A Poisson manifold is a differentiable manifold M equipped with a bilinear bracket on C^\infty(M) that makes it a Lie algebra and is compatible with the commutative algebra structure of functions. This structure connects classical mechanics, symplectic geometry, Lie theory, and noncommutative geometry through links to Hamiltonian flows, foliation theory, and deformation quantization. Central figures include André Lichnerowicz, Jean-Louis Koszul, Alan Weinstein, and applications touch Élie Cartan, Sophus Lie, William Rowan Hamilton, Joseph-Louis Lagrange, and Henri Poincaré.
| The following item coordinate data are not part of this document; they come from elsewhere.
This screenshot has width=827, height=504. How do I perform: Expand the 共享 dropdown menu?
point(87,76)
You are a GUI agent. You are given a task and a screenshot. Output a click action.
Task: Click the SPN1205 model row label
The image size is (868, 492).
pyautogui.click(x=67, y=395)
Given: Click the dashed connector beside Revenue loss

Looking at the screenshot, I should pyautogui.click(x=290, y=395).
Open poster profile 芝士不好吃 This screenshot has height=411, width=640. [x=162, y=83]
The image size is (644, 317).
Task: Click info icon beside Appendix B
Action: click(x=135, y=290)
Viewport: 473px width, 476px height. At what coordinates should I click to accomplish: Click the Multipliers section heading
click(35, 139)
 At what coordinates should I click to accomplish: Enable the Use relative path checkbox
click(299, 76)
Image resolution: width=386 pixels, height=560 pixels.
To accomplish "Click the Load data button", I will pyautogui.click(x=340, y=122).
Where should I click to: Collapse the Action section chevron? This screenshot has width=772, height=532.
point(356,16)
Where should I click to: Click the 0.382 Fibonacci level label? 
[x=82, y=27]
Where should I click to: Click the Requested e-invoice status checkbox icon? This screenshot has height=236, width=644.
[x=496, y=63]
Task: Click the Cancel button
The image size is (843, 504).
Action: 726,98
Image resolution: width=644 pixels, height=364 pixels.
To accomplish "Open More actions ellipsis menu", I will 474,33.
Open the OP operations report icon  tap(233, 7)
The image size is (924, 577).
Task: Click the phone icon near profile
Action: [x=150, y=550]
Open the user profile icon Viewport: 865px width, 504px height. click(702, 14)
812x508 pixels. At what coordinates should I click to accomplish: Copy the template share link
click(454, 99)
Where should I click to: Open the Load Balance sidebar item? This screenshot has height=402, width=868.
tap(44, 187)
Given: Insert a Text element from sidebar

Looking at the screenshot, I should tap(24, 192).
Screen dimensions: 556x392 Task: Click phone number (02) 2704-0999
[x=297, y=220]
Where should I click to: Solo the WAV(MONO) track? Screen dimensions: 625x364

Definition and basic properties

A Poisson manifold carries a Poisson bivector π, a section of Λ^2TM, whose Schouten–Nijenhuis bracket [π,π] vanishes, a condition introduced by Jean-Louis Koszul and formalized by André Lichnerowicz and Alan Weinstein. For f,g ∈ C^\infty(M) the Poisson bracket {f,g}=π(df,dg) endows C^\infty(M) with a Lie algebra structure related to the Lie algebroid structure on T^*M first studied in contexts by Élie Cartan and later by Kirill Mackenzie. Hamiltonian vector fields X_f satisfy i_{X_f}ω = df in the symplectic case studied by William Rowan Hamilton and Joseph-Louis Lagrange; on general Poisson manifolds they integrate to flows relevant to Henri Poincaré's study of dynamical systems. The bracket is a biderivation, reflecting compatibility with the commutative algebra of functions and echoing structures in Norbert Wiener's work on algebraic operations. Local structure theorems trace to ideas from Sophus Lie and were developed alongside work by Jean-Marie Souriau and Victor Guillemin.

Examples

Classical examples include symplectic manifolds (nondegenerate π) such as cotangent bundles studied by William Rowan Hamilton and phase spaces used in Émile Picard's mechanics. Lie–Poisson structures on duals of Lie algebras g^* arise from Sophus Lie and are exemplified by coadjoint orbits central to the Kirillov orbit method introduced by Alexandre Kirillov and furthered by Bertram Kostant and George Mackey. Linear Poisson structures associated to semisimple Lie algebras connect to Élie Cartan theory and Hermann Weyl's representation theory. Product manifolds, reduced spaces from moment maps related to Marcel Riesz and André Weil-type constructions, and certain algebraic Poisson varieties considered by Alexander Grothendieck appear in algebraic geometry. Singular examples arise in moduli spaces in gauge theory studied by Michael Atiyah and Raoul Bott and in stratified spaces considered by René Thom and John Milnor.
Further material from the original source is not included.